We’ve got people leading on Net Zero targets without the leadership skills, cultural support or tools to do the job properly.


CPD Is Failing Us. And So Are Our Certifications


Let’s talk about CPD. Too much of it is passive, surface level and outdated. It ticks the box but changes nothing.


And then we’ve got certifications like BREEAM. Once seen as progressive, they now often feel disconnected from what it really takes to deliver sustainable buildings. They focus on process instead of performance. They ignore the human factors. And they rarely help teams navigate real world challenges on site.


We cannot keep asking professionals to lead meaningful change when the training and frameworks we give them are stuck in the past.


What Sustainability Professionals Actually Need


Rebecca Heald interviews a guest for The Heald Approach Podcast. They are seated across a polished wooden table in a colourful, elegant room, each with a microphone and water glasses.

We don’t need more jargon or another half day session filled with slides. We need development that goes deeper. That equips people to lead, influence and challenge.


Here’s what sustainability professionals are crying out for:


  • Real world examples they can actually use

  • Exposure to low carbon materials and new ways of working

  • Leadership tools to build confidence and influence decision making

  • Help with shifting cultures and challenging outdated thinking

  • Practical support to speak up and lead without burning out


Upskilling needs to stop being a tick box and start being a serious investment in people who are already carrying the weight of change.


Why I Started The Heald Approach Podcast


When I started my podcast, it was because I was tired of hearing the same voices say the same things. I wanted to amplify the people on the ground. The ones pushing boundaries, working with integrity and doing the hard stuff that rarely makes headlines.


Every guest has reinforced what I already knew. The barrier to progress isn’t a lack of will or knowledge. It’s the culture around them.


Sustainability isn’t just a technical issue. It’s a leadership one.

You can throw all the frameworks and data you want at a team, but if the leadership isn’t brave enough to back change, nothing sticks.


So What Needs to Happen Now?


If you are serious about building better, this is the moment to stop playing safe.


  • Rethink what development looks like in your team

  • Call out the outdated training and certification schemes holding us back

  • Stop expecting people to carry sustainability on their shoulders with zero cultural support

  • Start investing in leadership, influence and emotional intelligence as core skills


We say we want innovation, but we train people to follow rules.

We say we want collaboration, but we reward individual performance.

We say we want inclusion, but we don’t fix the systems that push people out.

This has to change.


Final Word


Rebecca Heald delivers a keynote in the Sustainability Theatre at the CIH Annual Conference, addressing the audience beside a panel of speakers and a screen showing an elephant in PPE with the quote, “We are asking people to deliver sustainability without challenging the systems that make it almost impossible.”

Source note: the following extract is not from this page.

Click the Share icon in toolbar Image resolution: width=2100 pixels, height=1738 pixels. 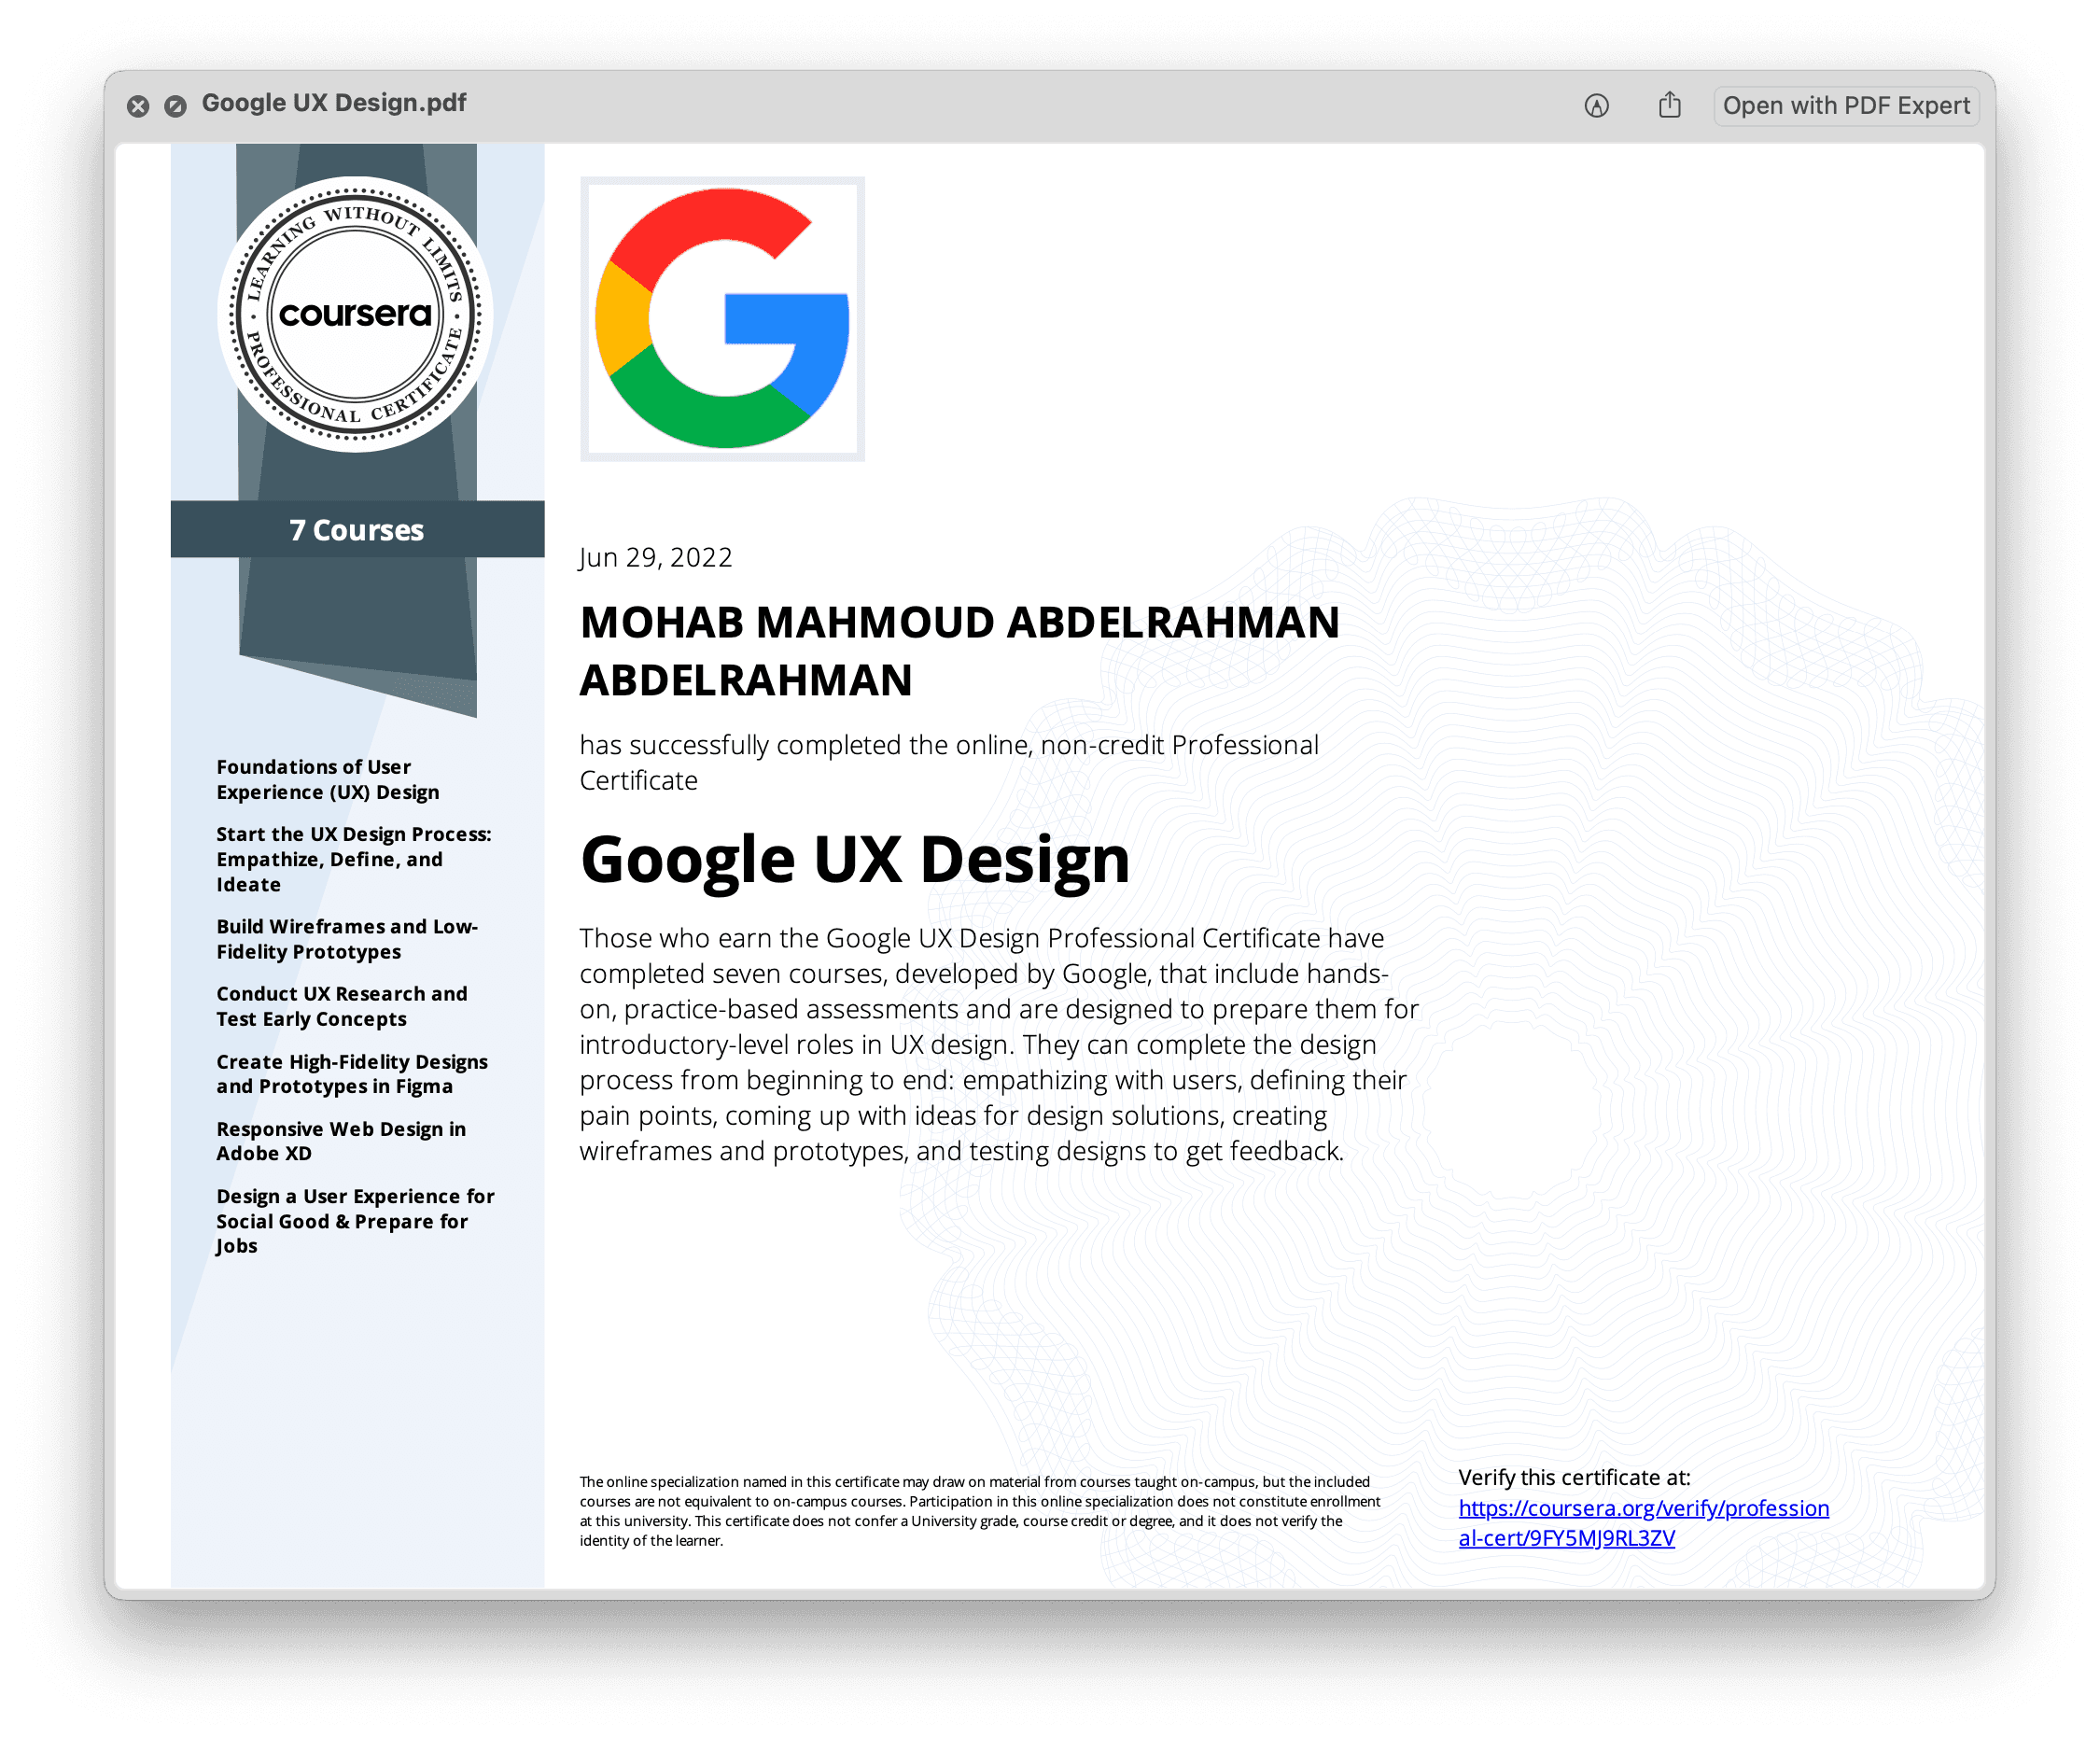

At Housing Brighton, the energy was high, but so was the frustration. People want to do things differently. But they’re tired. And many are doing it alone.

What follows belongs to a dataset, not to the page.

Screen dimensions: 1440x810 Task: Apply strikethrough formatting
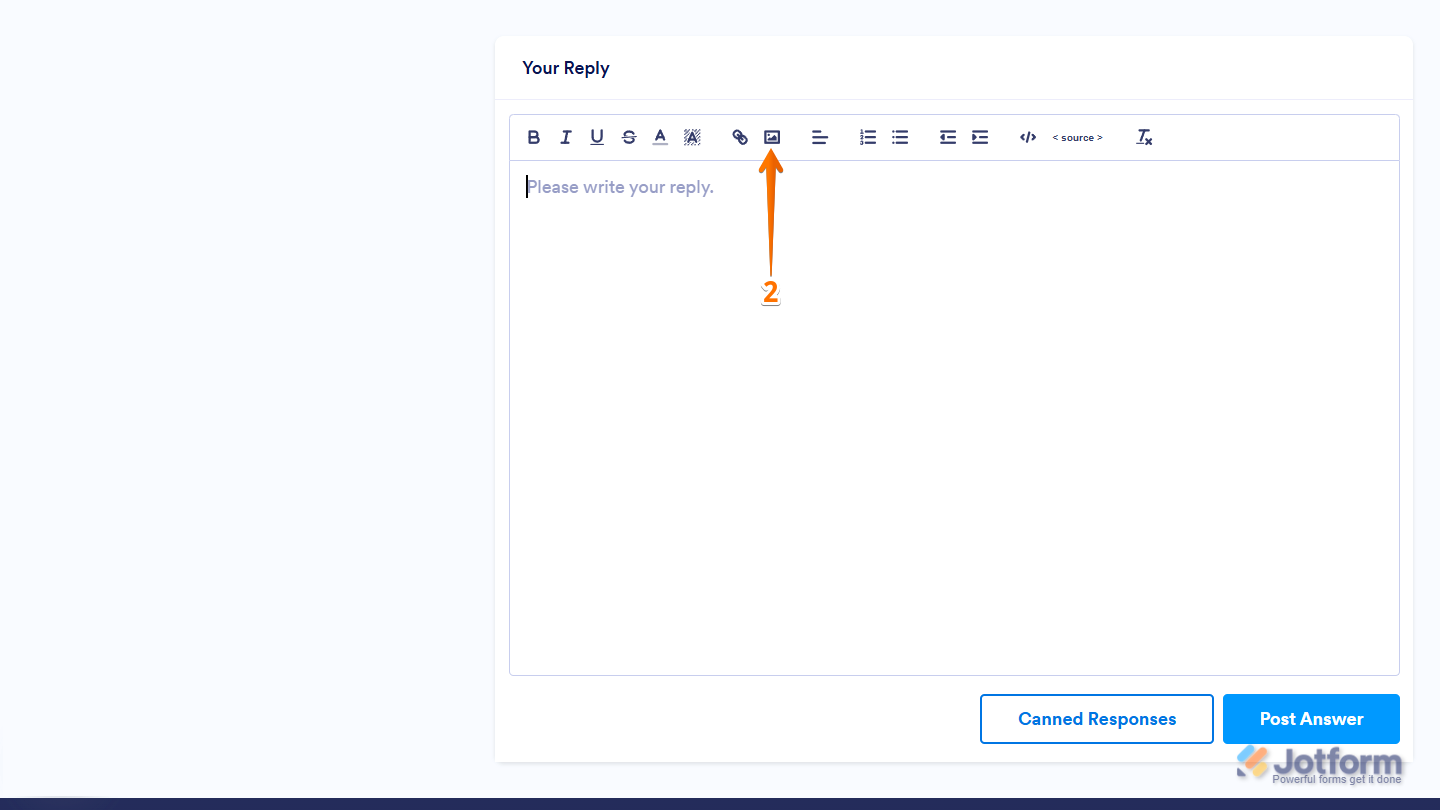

So if you left that event wondering why progress still feels slow, here’s the truth.

We’re training people for the wrong game.


We are preparing them for compliance, not courage. For process, not leadership. For policy, not progress.


That has to stop


If you’re someone trying to make change from within and it feels impossible, know this, you are not the problem. You are the proof that the system needs to change.


And if you’re in a leadership position, now is the time to step up.


No more box ticking

No more outdated training

No more lip service


Let’s get serious about people development. Let’s build a sector that leads, not lags. Let’s start doing things differently.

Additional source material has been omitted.